Quiz Answers
Quiz Number One answers:
Match these Greek gods with their Roman counterparts:
Zeus = Jove/Jupiter
Hera = Juno
Poseidon = Neptune
Aphrodite = Venus
Hades = Pluto
Hermes = Mercury
Dionysus = Bacchus
Many Greek mythological names appear in modern life:
1. Nike
2. Odyssey
3. Atlas
4. Apollo
5. Trojan horse
Quiz Number Two
Here are the answers to the quiz questions about Murder at Mykenai on Catherine Mayo’s Free Stuff page, where you can test your wits, your memory and the internet against the quiz master’s skill. Not all the answers can be found in Murder at Mykenai – be warned!
- Three.
At the start of Murder at Mykenai, Menelaos has a brother, Agamemnon, who we meet in Ch 10, and a sister who is mentioned in Ch 3 but not named. Her name was, in fact, Anaxibia and I can imagine her being called Ana for short. Later in the book, we hear that Menelaos’s step-mother has given birth to a son. His name isn’t mentioned in Murder at Mykenai but it was Aegisthos.
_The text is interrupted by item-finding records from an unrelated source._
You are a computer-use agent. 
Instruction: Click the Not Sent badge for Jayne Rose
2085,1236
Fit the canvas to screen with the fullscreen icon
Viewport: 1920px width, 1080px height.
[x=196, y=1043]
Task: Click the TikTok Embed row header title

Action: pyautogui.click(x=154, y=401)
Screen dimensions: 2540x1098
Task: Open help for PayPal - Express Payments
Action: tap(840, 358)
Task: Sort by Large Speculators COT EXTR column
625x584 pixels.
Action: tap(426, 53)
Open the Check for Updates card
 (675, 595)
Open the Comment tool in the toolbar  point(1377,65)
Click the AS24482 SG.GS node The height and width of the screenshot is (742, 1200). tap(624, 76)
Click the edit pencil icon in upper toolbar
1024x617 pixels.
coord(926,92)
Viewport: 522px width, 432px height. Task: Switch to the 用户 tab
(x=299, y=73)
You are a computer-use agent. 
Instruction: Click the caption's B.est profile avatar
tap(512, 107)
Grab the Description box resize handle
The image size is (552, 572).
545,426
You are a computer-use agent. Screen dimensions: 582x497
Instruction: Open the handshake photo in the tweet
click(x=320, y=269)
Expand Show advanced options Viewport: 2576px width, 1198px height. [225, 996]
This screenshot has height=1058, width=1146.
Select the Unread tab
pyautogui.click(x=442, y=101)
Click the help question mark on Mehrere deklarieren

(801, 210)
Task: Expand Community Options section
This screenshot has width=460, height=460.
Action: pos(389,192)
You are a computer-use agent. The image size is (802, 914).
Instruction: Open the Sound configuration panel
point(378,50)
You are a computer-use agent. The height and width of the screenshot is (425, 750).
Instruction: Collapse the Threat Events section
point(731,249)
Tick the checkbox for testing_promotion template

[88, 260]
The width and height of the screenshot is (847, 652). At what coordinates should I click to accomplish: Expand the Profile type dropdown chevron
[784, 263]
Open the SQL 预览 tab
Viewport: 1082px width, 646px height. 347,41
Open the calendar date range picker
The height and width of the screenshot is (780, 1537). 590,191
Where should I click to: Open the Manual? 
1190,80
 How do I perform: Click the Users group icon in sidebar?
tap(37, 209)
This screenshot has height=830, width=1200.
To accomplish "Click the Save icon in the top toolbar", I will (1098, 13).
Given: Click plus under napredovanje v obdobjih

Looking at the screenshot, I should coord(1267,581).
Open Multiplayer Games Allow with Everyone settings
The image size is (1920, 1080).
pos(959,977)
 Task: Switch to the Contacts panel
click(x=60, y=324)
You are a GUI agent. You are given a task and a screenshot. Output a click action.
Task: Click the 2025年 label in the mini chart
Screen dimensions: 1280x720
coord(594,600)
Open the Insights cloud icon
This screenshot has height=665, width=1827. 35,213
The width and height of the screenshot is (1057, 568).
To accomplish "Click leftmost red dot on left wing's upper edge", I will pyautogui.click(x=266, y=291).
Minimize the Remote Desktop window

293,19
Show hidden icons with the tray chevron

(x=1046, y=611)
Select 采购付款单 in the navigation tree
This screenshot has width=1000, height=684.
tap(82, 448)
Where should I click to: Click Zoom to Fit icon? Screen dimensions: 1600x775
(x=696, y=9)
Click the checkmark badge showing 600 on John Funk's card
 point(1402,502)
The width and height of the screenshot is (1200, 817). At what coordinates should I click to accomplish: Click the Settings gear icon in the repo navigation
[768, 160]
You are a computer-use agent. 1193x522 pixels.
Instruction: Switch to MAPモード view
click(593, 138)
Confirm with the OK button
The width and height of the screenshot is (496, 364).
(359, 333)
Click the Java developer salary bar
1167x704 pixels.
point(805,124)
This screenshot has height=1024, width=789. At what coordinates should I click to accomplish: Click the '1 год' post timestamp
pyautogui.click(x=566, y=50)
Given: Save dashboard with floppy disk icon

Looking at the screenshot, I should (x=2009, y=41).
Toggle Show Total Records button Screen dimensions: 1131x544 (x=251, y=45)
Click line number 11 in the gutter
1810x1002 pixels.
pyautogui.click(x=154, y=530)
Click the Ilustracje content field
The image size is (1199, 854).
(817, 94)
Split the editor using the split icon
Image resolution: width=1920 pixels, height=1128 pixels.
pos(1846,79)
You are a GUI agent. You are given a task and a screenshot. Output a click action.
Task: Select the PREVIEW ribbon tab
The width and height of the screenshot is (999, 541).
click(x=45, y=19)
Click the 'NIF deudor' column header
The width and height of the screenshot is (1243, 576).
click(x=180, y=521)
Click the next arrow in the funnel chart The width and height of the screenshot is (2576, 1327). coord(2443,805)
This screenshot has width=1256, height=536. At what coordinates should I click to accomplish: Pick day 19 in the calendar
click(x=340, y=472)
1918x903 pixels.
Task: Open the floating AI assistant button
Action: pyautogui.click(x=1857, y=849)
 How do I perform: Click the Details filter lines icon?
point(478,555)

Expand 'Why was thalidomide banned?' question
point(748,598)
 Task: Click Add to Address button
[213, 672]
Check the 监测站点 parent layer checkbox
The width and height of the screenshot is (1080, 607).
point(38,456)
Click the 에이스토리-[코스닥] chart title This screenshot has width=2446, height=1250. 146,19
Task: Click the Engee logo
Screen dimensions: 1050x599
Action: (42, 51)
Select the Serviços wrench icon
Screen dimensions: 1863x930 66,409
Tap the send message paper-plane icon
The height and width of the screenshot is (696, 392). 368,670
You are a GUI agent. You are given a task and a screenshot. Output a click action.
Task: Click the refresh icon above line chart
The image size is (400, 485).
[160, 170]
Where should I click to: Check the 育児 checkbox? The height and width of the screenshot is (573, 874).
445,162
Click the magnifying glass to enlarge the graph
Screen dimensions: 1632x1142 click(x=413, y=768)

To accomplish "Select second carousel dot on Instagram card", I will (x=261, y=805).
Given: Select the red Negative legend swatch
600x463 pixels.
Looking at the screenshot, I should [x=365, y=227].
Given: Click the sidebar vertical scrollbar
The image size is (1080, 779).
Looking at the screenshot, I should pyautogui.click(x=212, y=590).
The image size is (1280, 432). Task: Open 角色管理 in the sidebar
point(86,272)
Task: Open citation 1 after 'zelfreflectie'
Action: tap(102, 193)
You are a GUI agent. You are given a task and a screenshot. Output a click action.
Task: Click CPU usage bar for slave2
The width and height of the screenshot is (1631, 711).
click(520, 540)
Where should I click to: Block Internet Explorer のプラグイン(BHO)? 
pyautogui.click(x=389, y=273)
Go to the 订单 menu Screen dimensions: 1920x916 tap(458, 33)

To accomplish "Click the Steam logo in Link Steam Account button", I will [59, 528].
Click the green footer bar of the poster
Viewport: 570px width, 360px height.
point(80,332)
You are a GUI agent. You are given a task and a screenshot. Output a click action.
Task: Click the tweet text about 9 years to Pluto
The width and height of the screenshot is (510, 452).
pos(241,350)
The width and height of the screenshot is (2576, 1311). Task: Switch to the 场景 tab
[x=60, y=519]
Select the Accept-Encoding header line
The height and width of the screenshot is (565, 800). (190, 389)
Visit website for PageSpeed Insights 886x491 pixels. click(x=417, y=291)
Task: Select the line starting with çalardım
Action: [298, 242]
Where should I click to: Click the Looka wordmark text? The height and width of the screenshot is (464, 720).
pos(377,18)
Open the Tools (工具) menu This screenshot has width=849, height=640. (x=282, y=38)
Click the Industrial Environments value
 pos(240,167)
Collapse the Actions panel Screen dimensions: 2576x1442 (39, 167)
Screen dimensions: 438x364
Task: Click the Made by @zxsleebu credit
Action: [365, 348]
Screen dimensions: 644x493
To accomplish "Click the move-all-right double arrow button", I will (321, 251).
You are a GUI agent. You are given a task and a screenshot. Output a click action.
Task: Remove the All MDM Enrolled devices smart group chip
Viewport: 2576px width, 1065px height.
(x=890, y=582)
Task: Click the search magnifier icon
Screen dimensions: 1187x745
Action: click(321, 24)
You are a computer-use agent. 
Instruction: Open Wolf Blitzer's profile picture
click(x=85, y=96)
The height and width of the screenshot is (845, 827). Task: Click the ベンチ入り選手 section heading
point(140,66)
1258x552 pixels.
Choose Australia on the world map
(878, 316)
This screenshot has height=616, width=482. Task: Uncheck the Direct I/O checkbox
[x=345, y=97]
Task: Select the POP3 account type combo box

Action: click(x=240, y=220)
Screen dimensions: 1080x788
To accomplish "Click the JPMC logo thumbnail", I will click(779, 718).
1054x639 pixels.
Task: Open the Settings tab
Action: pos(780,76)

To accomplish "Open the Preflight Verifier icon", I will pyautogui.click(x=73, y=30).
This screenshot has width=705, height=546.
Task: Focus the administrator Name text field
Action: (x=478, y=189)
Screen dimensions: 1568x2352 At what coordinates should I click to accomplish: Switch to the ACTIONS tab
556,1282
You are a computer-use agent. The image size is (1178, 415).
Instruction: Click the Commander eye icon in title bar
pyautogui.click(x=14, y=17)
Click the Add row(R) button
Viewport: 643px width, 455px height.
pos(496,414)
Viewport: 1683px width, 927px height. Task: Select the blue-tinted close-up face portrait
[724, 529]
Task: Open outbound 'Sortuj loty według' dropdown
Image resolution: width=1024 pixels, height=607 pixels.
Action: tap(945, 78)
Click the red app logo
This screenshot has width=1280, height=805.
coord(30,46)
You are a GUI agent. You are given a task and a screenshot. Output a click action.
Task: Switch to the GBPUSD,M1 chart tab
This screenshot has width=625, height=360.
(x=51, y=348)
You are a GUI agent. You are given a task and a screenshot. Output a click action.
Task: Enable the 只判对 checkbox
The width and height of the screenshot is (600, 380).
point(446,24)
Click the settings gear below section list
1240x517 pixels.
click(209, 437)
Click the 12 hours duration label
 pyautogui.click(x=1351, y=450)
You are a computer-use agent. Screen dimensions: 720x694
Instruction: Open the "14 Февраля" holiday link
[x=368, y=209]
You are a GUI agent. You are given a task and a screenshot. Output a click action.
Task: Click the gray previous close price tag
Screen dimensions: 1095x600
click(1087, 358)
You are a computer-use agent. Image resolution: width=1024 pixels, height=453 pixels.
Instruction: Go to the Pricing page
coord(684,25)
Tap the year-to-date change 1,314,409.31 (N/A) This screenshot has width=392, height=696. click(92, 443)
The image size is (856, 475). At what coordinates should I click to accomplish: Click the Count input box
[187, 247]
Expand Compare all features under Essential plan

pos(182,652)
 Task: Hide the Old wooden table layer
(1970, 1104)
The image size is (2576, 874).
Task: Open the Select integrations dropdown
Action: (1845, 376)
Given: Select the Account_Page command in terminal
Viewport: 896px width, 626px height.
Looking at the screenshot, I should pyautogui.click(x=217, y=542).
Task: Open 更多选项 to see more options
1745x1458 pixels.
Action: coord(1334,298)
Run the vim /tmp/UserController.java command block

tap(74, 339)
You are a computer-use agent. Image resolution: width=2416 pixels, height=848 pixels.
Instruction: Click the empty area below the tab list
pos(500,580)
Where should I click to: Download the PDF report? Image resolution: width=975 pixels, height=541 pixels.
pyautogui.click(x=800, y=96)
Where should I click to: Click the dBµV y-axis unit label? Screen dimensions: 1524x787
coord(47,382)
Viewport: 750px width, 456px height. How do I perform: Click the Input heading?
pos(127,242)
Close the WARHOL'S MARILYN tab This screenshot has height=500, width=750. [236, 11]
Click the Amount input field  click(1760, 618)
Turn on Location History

Many years later he committed a terrible crime against Agamemnon. Can you find out what it was? - The ostrich has been brought all the way from Egypt and would have been captured by the Egyptians in the Nubian desert. Several ostrich shells have been found in the ruins of Mykenai, and this is where they came from too. First of all, the ostrich will have been barged down the Nile inside a crate, then put, still in its crate, on a big ship for the voyage to Mykenai. When the ship landed, the ostrich and its crate could have been put on an ox cart, but it’s much more likely that it walked from the coast to Mykenai. That’s quite a long way, but ostriches are very good walkers – probably better than we are.
- Odysseus tells the other boys he needs to find out how daggers and swords are made, so he can supervise his father’s bronze smiths one day. But I think he’s just so curious about how things are made, he wants to do it anyway.
- Unlike the chariots in Ben Hur, Bronze Age chariots were really light. Even war chariots were made of woven wickerwork panels secured to a slim wooden frame. There was no suspension and the roads they travelled on would have been pretty bumpy, so the driver and his passenger stood on a flexible floor made of woven leather strips. Even so, you’d need really good balance. It’s quite possible for a very strong man to have picked one up and carried it over his head.
- It’s hair oil. The Bronze Age Greeks wore their hair long, especially in peacetime, and because they didn’t have shampoo, olive oil would have been used to help keep it clean as well as tidy. And rich people could afford expensive perfumed oil, scented with rose petals or sage. The Greeks of the time exported a lot of perfumed oil, and the beautifully painted pots it was packaged in ended up all over the Mediterranean.